The Kuala Lumpur-born comedian now lives in London, after having studied and worked in both the United States and United Kingdom.

He made his TV debut in 2018 on the Comedy Central channel in Rob Delaney’s Stand Up Central, shortly followed by Roast Battle.

Ng also scored applause during his set at the recent Edinburgh Fringe Festival with his sold-out show, Culture Shocked, and even earned himself a nomination for best newcomer at this year’s Edinburgh Comedy Awards.

You may have even caught a few of his comedy clips on social media, and gotten a chuckle out of them.

We managed to contact Ng, who was in Singapore at the time, to talk about his career and his brand of comedy.

When did you realise that you wanted to do comedy?

“I started doing it when I went to university (in the US) and I thought it was a fun thing to do, and so I kept doing it. I moved to the UK for work (as a data scientist), and I continued pursuing comedy.
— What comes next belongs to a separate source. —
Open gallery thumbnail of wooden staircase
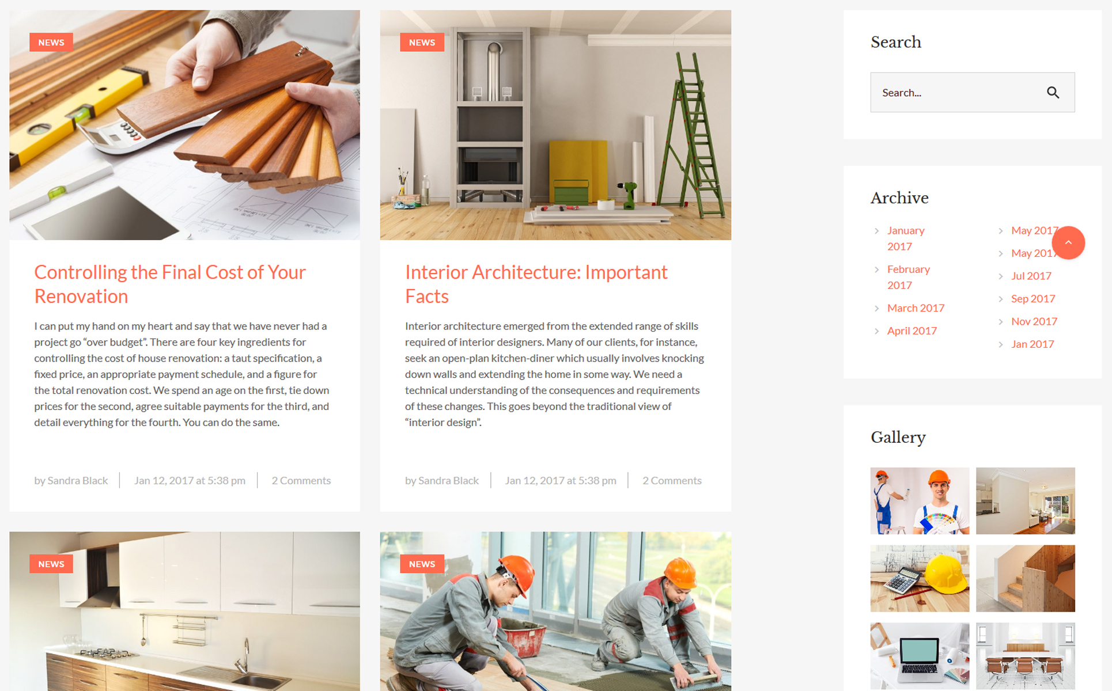The height and width of the screenshot is (691, 1112). tap(1025, 579)
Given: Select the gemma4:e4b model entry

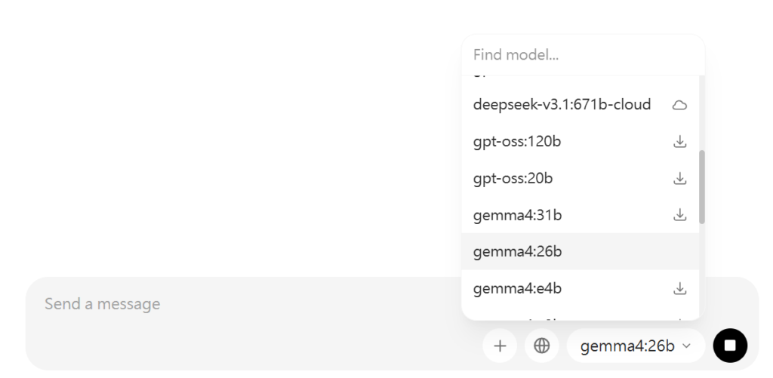Looking at the screenshot, I should pyautogui.click(x=517, y=288).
“The fear [of failure] was still there but I was trying to see if I could turn this into a career. It was a gradual process. I am a full-time comedian now.”

Where else did you perform?

“I would hit the open mic scene in Chicago, and did some shows there as well. It was in clubs like The Laugh Factory and Zanie’s.”

How was your first attempt at doing comedy in front of strangers?

“The first time was a blur. I only remember being so nervous. I think it went okay. I didn’t bomb. I guess doing okay was enough for me to continue doing it.

“I got a few giggles, and that was enough.”

What do you think of the stand-up comedy scene in Malaysia?

“The scene in Malaysia is much younger than in the West, but there are really, really funny people here. Even when I started, the scene was already developing very quickly.

“I met Kevan Jay at the Edinburgh Fringe Festival last year. I have met many funny people in person, and saw some of them online, like Jason Leong and Harith Iskander.

“I think it is a great scene to be a part of. It is growing really fast. It’s exciting for me to be part of that scene.”

What is the inspiration for your acts?

“As an Asian person who lives in a western world, I just see [the differences between] Asians [living] in the West versus Asians who are over here.

“Over here, we just go about our lives. Over in the West, Asians sometimes [feel] out of place in society, being conscious of culture and identity.

“I see that and, in a funny way, I tell people about our culture, our voice, our food.”

How do you deal with hecklers?

“It does not happen too often, so that is nice. So long as the crowd is on your side, they (hecklers) can say anything they want. If the crowd likes you and someone heckles you, you can tell that person to shut up.”

What is the philosophy you live by?

“When I am on stage, I try to be as authentic as possible. I try to speak my mind. I try not to have too many filters on myself.”

Is there any subject you won’t touch?

“No. If I can make it funny, I will talk about anything.